» Study questions
1 - Reproduce everything in the rough-week passage from "It was one of" down to "At 6:30 a.m.".
2 - According to the rough-week passage, at what time was the writer locked out of the house?

***** Passage to read *****

It was one of “those” weeks. Nothing was going right at work. I was irritated with my boss, the clothes in my closet, and life in general. Our baby girl was sick and refused to eat. My alarm failed to go off three days in a row and I missed my time at the gym. I messed up my shower routine and shaved my legs BEFORE washing my hair. I put blush on before my foundation. I had to iron a shirt with my straight iron (on the plus side, it worked!). During my quiet time on our deck my sweet husband locked me out of the house.
In my pjs.
At 6:30 a.m.
And he got in the shower, so my annoyed, pounding on the door was futile. I fumed. I fussed. I finally remembered where the spare key was hidden. Off I traipsed, around the yard in my shabby pajamas, barefoot, annoyed, and had to try EVERY DOOR before I found the one our key opened.
Y’all didn’t know I was so full of grace and loveliness in the mornings, did you? Oh yes. I’m a charmer. Ahem.
I wish I could tell you that God spoke a good Word into my heart while I was in the shower that morning, about forgiveness or being still and enjoying the time I had outside with His creation. But I can’t lie to you. I’m entirely too humbled to share this space to make myself out to be more than I am. I was just fed up with the foolishness of my week and wanted to cry “uncle.” Or just cry.

***** Entries supplied *****

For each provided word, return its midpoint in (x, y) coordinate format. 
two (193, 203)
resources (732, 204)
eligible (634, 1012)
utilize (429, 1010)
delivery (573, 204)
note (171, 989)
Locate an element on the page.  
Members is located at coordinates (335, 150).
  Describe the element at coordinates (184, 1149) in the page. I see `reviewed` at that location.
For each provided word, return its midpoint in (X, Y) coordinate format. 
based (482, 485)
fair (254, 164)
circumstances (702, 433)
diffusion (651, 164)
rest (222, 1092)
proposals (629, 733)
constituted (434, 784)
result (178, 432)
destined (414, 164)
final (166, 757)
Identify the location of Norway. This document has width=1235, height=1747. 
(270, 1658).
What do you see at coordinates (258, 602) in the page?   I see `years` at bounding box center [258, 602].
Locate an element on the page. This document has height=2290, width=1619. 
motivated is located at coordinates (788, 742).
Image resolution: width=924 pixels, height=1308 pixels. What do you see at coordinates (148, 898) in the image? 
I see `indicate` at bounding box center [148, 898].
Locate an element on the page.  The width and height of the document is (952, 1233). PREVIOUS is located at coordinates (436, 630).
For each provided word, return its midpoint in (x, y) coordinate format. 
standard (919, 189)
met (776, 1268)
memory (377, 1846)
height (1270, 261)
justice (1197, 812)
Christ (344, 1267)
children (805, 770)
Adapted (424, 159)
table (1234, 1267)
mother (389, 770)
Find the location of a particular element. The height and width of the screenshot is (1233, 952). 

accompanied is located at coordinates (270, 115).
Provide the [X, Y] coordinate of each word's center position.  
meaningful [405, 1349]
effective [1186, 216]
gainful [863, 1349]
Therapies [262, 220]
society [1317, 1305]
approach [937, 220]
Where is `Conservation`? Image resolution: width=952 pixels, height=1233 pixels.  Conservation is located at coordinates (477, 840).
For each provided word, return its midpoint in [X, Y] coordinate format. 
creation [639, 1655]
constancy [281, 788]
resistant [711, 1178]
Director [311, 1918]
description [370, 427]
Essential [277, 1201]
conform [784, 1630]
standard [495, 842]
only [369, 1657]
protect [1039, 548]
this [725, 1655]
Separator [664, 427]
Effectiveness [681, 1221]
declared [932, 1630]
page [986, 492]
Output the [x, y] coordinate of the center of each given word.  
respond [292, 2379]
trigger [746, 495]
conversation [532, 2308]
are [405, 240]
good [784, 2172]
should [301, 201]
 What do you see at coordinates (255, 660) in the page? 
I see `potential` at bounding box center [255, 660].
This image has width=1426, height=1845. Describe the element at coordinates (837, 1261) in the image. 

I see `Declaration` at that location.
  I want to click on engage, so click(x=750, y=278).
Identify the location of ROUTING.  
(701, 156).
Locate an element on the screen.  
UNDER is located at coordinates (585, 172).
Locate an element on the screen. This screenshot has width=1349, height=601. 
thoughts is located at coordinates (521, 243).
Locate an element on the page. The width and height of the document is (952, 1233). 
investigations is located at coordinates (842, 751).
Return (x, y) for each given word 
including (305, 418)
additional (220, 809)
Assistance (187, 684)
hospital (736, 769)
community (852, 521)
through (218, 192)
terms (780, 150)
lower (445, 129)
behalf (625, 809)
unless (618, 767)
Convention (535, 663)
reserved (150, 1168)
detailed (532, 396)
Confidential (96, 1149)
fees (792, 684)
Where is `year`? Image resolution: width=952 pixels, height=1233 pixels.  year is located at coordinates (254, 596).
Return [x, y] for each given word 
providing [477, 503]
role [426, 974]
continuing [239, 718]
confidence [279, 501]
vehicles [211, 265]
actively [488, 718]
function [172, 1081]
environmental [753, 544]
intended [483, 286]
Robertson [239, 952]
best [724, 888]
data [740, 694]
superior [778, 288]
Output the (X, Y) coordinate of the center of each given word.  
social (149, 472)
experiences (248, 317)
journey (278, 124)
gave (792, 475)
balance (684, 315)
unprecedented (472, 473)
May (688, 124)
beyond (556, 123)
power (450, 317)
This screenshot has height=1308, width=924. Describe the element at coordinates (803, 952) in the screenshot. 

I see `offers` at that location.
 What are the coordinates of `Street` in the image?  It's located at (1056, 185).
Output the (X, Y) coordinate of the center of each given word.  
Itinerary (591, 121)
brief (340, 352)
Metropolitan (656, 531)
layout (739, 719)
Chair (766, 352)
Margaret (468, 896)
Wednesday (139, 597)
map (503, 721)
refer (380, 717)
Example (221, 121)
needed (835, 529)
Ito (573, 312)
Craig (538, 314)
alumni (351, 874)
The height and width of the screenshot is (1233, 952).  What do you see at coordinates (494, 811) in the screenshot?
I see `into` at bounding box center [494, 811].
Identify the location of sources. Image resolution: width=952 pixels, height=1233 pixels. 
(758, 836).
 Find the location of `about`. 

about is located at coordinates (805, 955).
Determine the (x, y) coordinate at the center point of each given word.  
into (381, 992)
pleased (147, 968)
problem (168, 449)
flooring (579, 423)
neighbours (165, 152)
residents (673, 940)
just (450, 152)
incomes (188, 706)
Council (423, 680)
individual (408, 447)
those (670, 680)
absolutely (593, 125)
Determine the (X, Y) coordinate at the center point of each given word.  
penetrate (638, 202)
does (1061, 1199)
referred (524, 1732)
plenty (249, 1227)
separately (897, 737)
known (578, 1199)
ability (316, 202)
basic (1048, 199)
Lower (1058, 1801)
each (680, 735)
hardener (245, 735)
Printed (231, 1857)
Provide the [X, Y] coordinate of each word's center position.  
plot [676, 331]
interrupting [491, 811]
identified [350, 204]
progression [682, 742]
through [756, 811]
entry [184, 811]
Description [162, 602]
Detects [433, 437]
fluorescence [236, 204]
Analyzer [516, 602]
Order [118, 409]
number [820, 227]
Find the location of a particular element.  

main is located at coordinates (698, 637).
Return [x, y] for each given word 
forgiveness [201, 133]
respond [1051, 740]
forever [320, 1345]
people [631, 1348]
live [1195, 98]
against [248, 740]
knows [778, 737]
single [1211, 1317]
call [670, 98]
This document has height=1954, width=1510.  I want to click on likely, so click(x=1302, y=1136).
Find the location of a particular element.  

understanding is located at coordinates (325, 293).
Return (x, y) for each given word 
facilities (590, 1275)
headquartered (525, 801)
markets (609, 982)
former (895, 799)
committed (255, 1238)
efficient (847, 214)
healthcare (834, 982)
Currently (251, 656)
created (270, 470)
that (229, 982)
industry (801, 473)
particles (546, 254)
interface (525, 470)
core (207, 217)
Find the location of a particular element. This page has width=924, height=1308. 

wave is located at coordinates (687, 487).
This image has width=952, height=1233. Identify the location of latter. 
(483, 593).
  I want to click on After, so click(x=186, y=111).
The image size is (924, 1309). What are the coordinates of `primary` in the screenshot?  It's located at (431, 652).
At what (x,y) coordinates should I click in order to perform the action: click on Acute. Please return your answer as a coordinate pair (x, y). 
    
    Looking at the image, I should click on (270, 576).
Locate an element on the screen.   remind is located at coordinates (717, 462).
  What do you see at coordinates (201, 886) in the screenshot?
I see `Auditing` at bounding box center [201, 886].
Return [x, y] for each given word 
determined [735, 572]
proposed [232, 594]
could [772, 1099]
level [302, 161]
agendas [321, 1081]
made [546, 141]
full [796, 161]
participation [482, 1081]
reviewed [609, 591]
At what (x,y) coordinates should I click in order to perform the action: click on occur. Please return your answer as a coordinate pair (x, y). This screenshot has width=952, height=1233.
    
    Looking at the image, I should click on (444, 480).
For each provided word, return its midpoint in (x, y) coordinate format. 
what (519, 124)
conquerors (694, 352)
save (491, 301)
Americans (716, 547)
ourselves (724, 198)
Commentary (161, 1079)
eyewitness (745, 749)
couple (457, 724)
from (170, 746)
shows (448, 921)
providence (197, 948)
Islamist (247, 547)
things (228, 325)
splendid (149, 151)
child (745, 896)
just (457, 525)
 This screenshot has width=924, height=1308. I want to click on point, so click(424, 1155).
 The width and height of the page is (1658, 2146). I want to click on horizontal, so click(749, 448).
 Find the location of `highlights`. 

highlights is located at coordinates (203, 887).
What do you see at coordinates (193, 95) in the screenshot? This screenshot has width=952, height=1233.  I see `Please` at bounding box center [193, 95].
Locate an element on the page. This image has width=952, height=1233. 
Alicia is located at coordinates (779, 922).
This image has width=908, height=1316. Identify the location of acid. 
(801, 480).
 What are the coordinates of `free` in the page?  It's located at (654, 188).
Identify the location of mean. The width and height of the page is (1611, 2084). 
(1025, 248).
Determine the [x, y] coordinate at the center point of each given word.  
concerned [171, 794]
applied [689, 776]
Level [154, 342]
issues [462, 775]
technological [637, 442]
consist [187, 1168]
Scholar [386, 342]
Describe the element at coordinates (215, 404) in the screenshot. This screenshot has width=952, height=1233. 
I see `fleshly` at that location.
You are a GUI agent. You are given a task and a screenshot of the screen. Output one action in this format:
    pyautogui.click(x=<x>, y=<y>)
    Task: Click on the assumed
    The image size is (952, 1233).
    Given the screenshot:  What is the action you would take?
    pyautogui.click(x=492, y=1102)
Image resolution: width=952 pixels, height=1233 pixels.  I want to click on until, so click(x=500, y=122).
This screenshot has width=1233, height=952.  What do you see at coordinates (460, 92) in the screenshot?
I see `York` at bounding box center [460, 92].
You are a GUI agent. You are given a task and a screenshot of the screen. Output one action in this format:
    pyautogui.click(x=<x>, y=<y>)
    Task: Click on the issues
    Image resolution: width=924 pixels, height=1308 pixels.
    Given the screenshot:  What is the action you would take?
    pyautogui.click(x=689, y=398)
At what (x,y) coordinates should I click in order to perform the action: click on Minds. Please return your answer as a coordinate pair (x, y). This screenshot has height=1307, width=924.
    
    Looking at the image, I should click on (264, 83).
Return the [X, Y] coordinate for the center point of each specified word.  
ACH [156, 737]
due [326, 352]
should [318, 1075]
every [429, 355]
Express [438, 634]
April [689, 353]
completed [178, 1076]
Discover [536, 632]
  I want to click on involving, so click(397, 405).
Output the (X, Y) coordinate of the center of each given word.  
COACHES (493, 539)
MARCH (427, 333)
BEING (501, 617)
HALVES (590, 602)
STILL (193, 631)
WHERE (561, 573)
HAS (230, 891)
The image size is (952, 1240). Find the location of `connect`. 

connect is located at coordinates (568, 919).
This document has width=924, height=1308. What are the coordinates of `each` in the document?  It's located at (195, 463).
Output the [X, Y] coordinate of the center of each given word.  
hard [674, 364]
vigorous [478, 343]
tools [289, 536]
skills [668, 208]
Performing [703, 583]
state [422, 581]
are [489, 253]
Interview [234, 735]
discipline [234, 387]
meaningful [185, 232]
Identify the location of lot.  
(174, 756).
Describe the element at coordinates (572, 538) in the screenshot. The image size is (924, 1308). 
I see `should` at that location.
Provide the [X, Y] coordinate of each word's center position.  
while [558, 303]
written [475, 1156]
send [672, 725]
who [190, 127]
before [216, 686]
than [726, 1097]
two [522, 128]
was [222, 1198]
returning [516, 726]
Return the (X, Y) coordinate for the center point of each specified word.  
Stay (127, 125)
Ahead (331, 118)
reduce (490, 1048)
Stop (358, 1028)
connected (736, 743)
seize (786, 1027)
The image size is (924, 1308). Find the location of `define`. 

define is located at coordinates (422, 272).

*****

» Replies
1 -
It was one of “those” weeks. Nothing was going right at work. I was irritated with my boss, the clothes in my closet, and life in general. Our baby girl was sick and refused to eat. My alarm failed to go off three days in a row and I missed my time at the gym. I messed up my shower routine and shaved my legs BEFORE washing my hair. I put blush on before my foundation. I had to iron a shirt with my straight iron (on the plus side, it worked!). During my quiet time on our deck my sweet husband locked me out of the house.
In my pjs.
At 6:30 a.m.

2 - At 6:30 a.m.